April 18, 2012




Spain Needs No Bailout? EU Officials Doth Protest Too Mu

By Aaron Task
After a one-day reprieve, and a big rally in the Dow, financial markets were backsliding again Wednesday amid ongoing concerns about Europe generally and Spain particularly.
In Europe, major bourses fell after separate reports showed weaker-than-expected construction data for the EU and Italy. U.S. stocks slid from the open and were lower in recent trading, albeit modestly, with weakness in tech giants IBM and Intel weighing on major averages.
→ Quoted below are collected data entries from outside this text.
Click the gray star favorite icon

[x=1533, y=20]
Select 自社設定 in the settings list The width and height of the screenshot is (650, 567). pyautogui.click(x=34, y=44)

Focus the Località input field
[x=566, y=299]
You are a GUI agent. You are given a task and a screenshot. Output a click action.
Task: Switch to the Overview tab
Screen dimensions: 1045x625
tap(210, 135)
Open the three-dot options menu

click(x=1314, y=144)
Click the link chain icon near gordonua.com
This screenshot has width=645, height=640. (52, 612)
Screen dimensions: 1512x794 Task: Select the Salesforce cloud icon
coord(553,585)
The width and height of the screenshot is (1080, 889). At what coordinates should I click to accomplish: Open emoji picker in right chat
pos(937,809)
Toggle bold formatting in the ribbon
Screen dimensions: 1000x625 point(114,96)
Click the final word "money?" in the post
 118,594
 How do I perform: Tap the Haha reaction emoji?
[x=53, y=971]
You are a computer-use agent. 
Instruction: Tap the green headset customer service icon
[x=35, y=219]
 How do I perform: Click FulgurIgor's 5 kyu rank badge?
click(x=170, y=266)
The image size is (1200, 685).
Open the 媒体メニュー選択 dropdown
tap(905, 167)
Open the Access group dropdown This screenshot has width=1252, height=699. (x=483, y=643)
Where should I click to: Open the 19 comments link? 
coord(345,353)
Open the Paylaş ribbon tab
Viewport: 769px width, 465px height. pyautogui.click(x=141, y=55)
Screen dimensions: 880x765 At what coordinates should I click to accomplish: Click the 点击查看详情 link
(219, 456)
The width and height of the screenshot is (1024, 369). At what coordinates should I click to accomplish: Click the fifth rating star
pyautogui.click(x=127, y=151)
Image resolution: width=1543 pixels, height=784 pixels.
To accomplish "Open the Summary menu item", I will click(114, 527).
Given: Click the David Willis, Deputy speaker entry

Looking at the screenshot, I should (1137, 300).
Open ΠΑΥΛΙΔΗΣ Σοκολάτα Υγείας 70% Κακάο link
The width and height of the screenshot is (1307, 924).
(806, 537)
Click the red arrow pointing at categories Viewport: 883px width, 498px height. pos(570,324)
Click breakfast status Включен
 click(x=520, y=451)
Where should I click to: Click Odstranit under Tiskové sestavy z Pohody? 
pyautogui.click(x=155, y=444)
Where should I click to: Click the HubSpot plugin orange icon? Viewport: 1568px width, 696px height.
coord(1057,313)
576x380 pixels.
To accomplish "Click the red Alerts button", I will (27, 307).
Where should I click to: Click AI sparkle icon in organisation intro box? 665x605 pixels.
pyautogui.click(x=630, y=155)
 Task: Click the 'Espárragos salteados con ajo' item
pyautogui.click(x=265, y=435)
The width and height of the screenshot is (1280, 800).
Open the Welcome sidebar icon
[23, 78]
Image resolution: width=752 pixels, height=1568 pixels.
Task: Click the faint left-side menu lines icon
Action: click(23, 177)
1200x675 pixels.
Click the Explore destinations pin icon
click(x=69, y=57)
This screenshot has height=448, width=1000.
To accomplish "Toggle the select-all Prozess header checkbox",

Beyond the daily focus on the latest earnings and economic data, global investors are focused on prospects for a bailout of Spain, notwithstanding protests from EU and Spanish officials.
This week, Euro Group president and Luxembourg Prime Minister Jean-Claude Juncker declared "Spain is on track" and said he "does not think Spain will need any kind of external support."
German Finance Minister Wolfgang Schaeuble made similar comments and said its wrong to compare Spain with Greece or Portugal. "The fundamental data in Spain is not comparable to those in the countries that are under a program," he said, Reuters reports.
Meanwhile, Prime Minister Mariano Rajoy has repeatedly said Spain doesn't need or want an international bailout.
But the data, and the bond market, tell a different story.
Spanish bond yields remain above 6% and even Tuesday's "successful" bond auction came at much-higher yields vs. a year-ago.
Unlike Greece or Portugal, which suffered from massive deficit spending, Spain is reeling from the bursting of a housing bubble, which makes America's look tame by comparison.
Non-performing loans at Spanish banks hit 8.2% in February, the highest level since 1994, Bloomberg reports, citing Bank of Spain data. By comparison, non-performing loans at U.S. banks (defined as over 90-days past due) stood at 2.8% in the fourth quarter and fell steadily from 3.3% at the start of 2011, according to the St. Louis Fed.
In March, Spanish banks tapped the European Central Bank's special lending facility for around $411 billion in loans, a record amount in the short history of the ECB's Long Term Refinancing Operation (LTRO) and double the level from February.
The good news is the ECB has put this program in place. Along with the European Financial Stability Facility (EFSF), the LTRO should provide a cushion for Spain to put budget reforms in place. In addition, Spain has already pre-funded about 50% of its debt rollovers for 2012.
The bad news is that it's hard to imagine a scenario where Spanish banks won't eventually need a bailout. Unemployment in Spain is nearly 25% and austerity measures are likely to result in less economic activity, at least in the short-term, which means more loans going bad and more pressure on bank balance sheets.
The really bad news is markets are already looking beyond Spain to prospects for a bailout of Italy, which is one of the world's-largest economies and has a GDP 50% larger than Spain's. If and when the time comes to rescue Italy, discussions about the sustainability of the euro and the EU "grand experiment" will move from the realm of theoretical to acute reality, as Henry and I discuss in the accompanying video.